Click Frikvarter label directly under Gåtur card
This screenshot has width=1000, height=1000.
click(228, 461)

•••••

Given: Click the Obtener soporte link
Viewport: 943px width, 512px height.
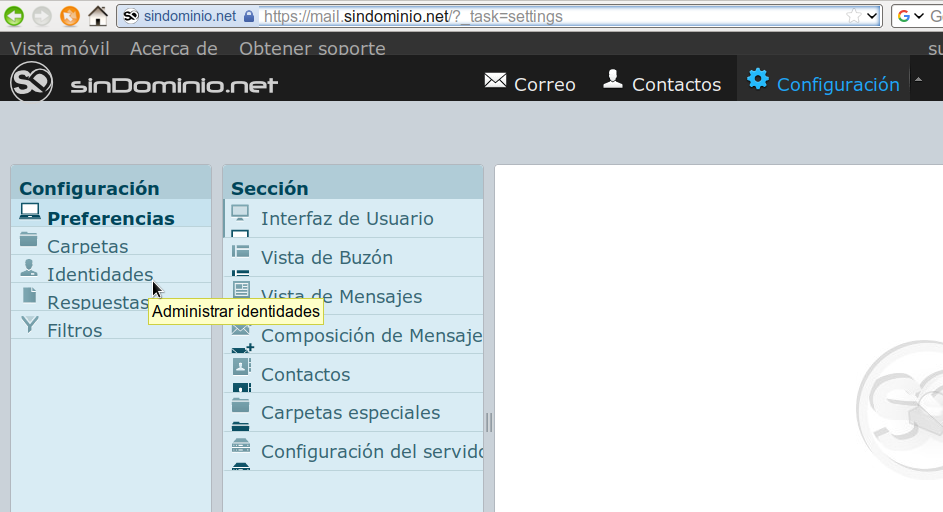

•••••

## Exercise directions:
Of all the entries above, repeat only the lines from the line that has "Given: Click the Obtener soporte link" to the line that has "Viewport: 943px width, 512px height.", both lines included, exactly.

## Task result:
Given: Click the Obtener soporte link
Viewport: 943px width, 512px height.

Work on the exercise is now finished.